Livia Bitton-Jackson / Elli L. Friedmann (F / Czechia, 1931), Holocaust survivor
Livia Bitton-Jackson / Elli L. Friedmann (F / Czechia, 1931), Holocaust survivor.
- KEYWORDS : <Czechoslovakia> <Auschwitz> <Dachau> -- <United States>
- MEMOIRS : Elli (1980) -- I Have Lived a Thousand Years (1997)
Biography
Livia Bitton-Jackson (b.1931) was born as Elli L. Friedmann in Samorin, Czechoslovakia, on February 28, 1931. She was 13 years old when her family was taken to Ghetto Nagymagyar. Eventually, they were transported to Auschwitz, and other camp, until liberation. Bitton-Jackson came to the U.S. on a refugee boat in 1951 to join her brother, who was studying in New York. She studied at New York University, from which she received a Ph.D. in Hebrew Culture and Jewish History. She was then a professor of history at City University of New York for 37 years.
Book : Elli (1980)
- Elli : Coming of Age in the Holocaust (New York : Times Books, 1980).
"In a wrenching memoir of pain, persecution, and degradation, the author relives the Nazi terrors that engulfed her and her family in Czechoslovakia. She also relates the horrors of the concentration camp ... From her small, sunny hometown between the beautiful Carpathian Mountains and the blue Danube River, Elli Friedmann was taken-at a time when most girls are growing up, having boyfriends and embarking upon the adventure of life-and thrown into the murderous hell of Hitler's Final Solution. When Elli emerged from Auschwitz and Dachau just over a year later, she was fourteen. She looked like a sixty-year-old. This account of horrifyingly brutal inhumanity-and dogged survival - is Elli's true story."--Publisher description
Book : I Have Lived a Thousand Years (1997)

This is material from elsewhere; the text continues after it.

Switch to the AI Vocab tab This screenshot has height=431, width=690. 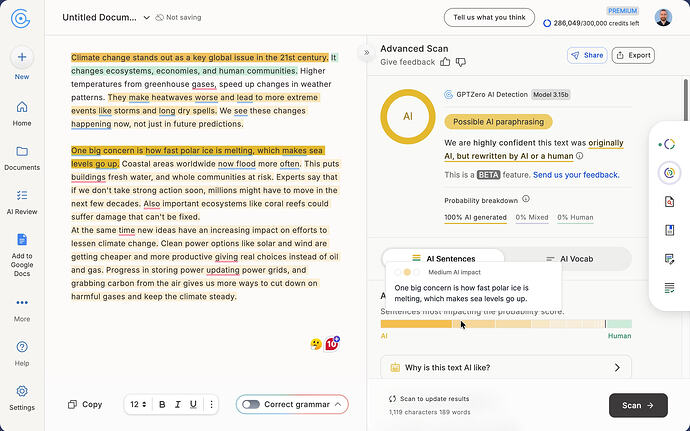click(x=569, y=259)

- I Have Lived a Thousand Years: Growing Up in the Holocaust (New York, NY: Simon & Schuster Books for Young Readers, 1997).
In 1997 the author wrote a version of her autobiography for juvenile audience.

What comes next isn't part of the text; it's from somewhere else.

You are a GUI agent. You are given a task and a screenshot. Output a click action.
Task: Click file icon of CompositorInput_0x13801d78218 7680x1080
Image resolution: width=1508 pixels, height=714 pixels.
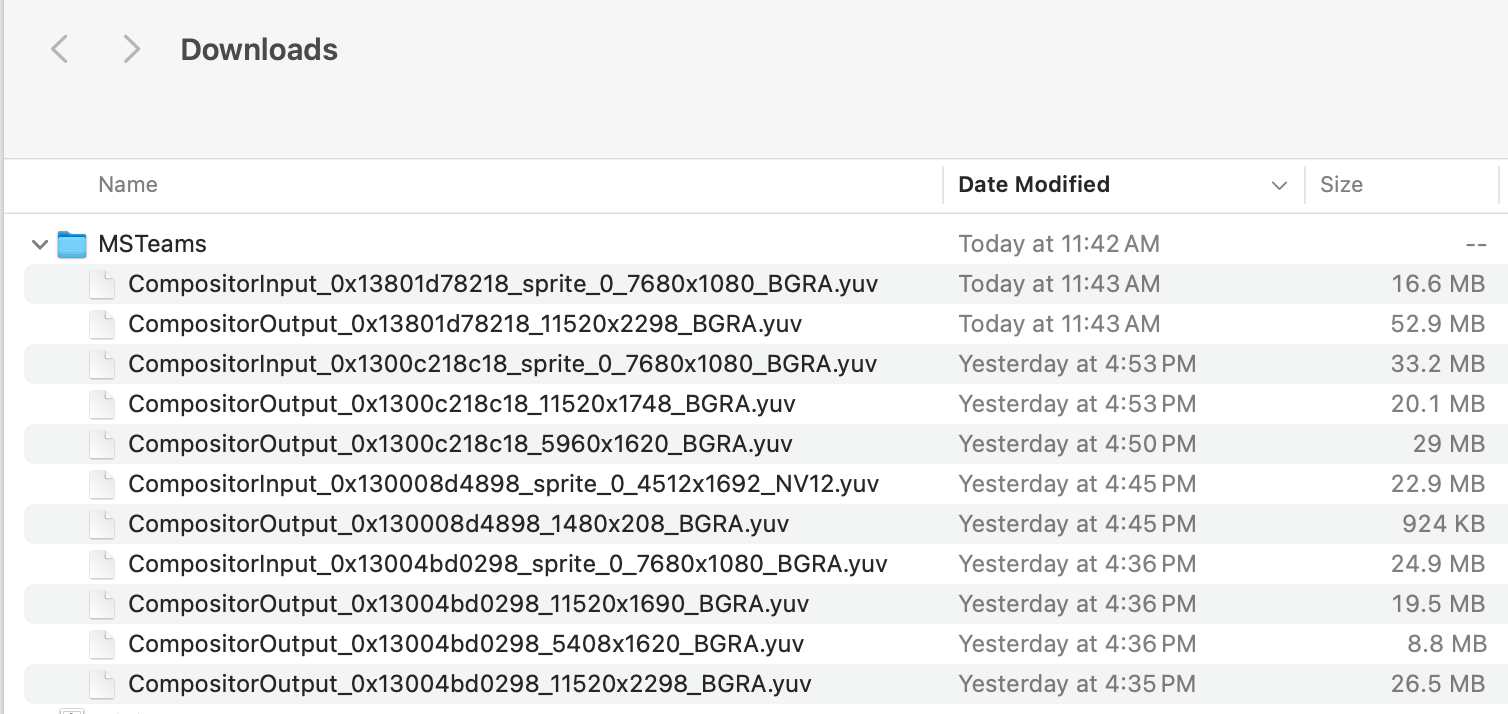coord(102,284)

"What is death all about? What is life all about? So wonders thirteen-year-old Elli Friedmann as she fights for her life in a Nazi concentration camp. A remarkable memoir, I Have Lived a Thousand Years is a story of cruelty and suffering, but at the same time a story of hope, faith, perseverance, and love. It wasn’t long ago that Elli led a normal life that included family, friends, school, and thoughts about boys. A life in which Elli could lie and daydream for hours that she was a beautiful and elegant celebrated poet. But these adolescent daydreams quickly darken in March 1944, when the Nazis invade Hungary. First Elli can no longer attend school, have possessions, or talk to her neighbors. Then she and her family are forced to leave their house behind to move into a crowded ghetto, where privacy becomes a luxury of the past and food becomes a scarcity. Her strong will and faith allow Elli to manage and adjust, but what she doesn’t know is that this is only the beginning. The worst is yet to come..."--Publisher description.
Dachau Memorial
Livia Bitton-Jackson is born Elvira Friedmann in Šamorín in 1930. Upon Hungarian troops occupying the Czechoslovakian town in 1938, the Jewish family is faced with ever-increasing discrimination. After German troops move into and occupy Hungary in March 1944, the family has to resettle to the Nagymagyar ghetto. Almost immediately the father is sent to the Komárom labor camp and Livia Bitton-Jackson and other family members deported to Auschwitz. The SS transfers her with her mother to the Płaszów concentration camp, where they are forced to perform heavy labor. In the fall of 1944 the two are sent via Auschwitz to the Dachau subcamp of Augsburg-Kriegshaber, a forced labor site producing armaments for the air force. As the Allies close in, the SS transport mother and daughter to the so-called woods camp near Mühldorf at the beginning of April 1945. Together with a brother already there, they are then placed on an evacuation transport without food and water. U.S. Army troops liberate the transport in Seeshaupt on Lake Starnberg at the end of April. Back in her home town, Livia Bitton-Jackson finds out that her father had died in Bergen-Belsen concentration camp. With her mother she follows her brother to New York in 1951. After gaining a doctorate in Hebrew culture and Jewish history, she becomes a history professor. In 1977 she emigrates to Israel. Her book I Have Lived a Thousand Years. Growing up in the Holocaust, the story of her persecution by the Nazis, is addressed to young readers.